Alcohol poisoning - Alcohol is a poison and when you drink large amounts of alcohol over a short period of time, the levels of toxin in your blood become so dangerous that you are putting your life at risk.
Your body is only capable of processing one unit of alcohol an hour. If you drink a lot of alcohol in a short space of time, the concentration of alcohol in your blood can stop your body from working properly. The signs of alcohol poisoning can be difficult to notice as initially, they are similar to someone who is drunk. They may be confused, unable to coordinate, vomiting or sitting in a stupor. The step from being extremely drunk to suffering from alcohol poisoning can be a small one, but the difference is life-threatening, so it is important to recognise the symptoms and know what to do as you could be saving someone’s life.
What are the symptoms of alcohol poisoning?
Someone who is suffering from alcohol poisoning will experience some or all of the following symptoms:
- Loss of coordination
- Irregular or slow breathing – less than 8 breaths a minute
- Repeated vomiting
- Blue-tinged or pale skin
- Being unresponsive or passing out
How much do you have to drink to get alcohol poisoning?
There is no minimum amount you need to drink to get alcohol poisoning. If you drink large amounts of alcohol in a short space of time you are putting yourself at risk, but it also depends on your body size, weight, your age, sex and how much food you have eaten.
Things you should NOT do if you suspect someone has alcohol poisoning
There are a number of widely held common beliefs about how to help someone who is drunk, which are NOT the right thing to do. It is important to understand why these things will not help.

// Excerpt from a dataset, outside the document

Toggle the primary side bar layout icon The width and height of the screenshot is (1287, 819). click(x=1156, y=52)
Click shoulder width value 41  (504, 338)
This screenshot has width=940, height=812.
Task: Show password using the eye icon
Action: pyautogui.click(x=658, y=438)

- DO NOT give someone caffeine to sober them up – alcohol causes dehydration and so does caffeine, so if you give them coffee you are just exacerbating the situation and this could potentially cause long-term brain damage.

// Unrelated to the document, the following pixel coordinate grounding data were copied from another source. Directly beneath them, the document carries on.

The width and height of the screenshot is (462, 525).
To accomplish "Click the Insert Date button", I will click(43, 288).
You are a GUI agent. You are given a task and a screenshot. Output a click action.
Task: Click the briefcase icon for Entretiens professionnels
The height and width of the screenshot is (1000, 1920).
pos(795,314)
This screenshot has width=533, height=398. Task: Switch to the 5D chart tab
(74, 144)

- DO NOT leave someone to sleep it off. If the levels of alcohol in their blood have reached a toxic level, this can cause their body to stop functioning properly.
- DO NOT make someone sick – alcohol slows down your body’s reflexes and therefore the gag reflex may not work properly, potentially causing them to choke on their own vomit.
- DO NOT give them a cold shower. Alcohol poisoning causes hypothermia (low body temperature) so a cold shower would just make this worse.
Things you should do if you suspect someone has alcohol poisoning.
- Call 999 – this is a medical emergency and their life is in danger. Even if you are unsure but think they might have alcohol poisoning, it is always better to be safe than sorry.
While you are waiting for medical assistance
- Try to keep them awake
- Give them water if they can drink it
- Keep them warm
- Put them in the recovery position if they are unconscious
- Stay with them and monitor their breathing.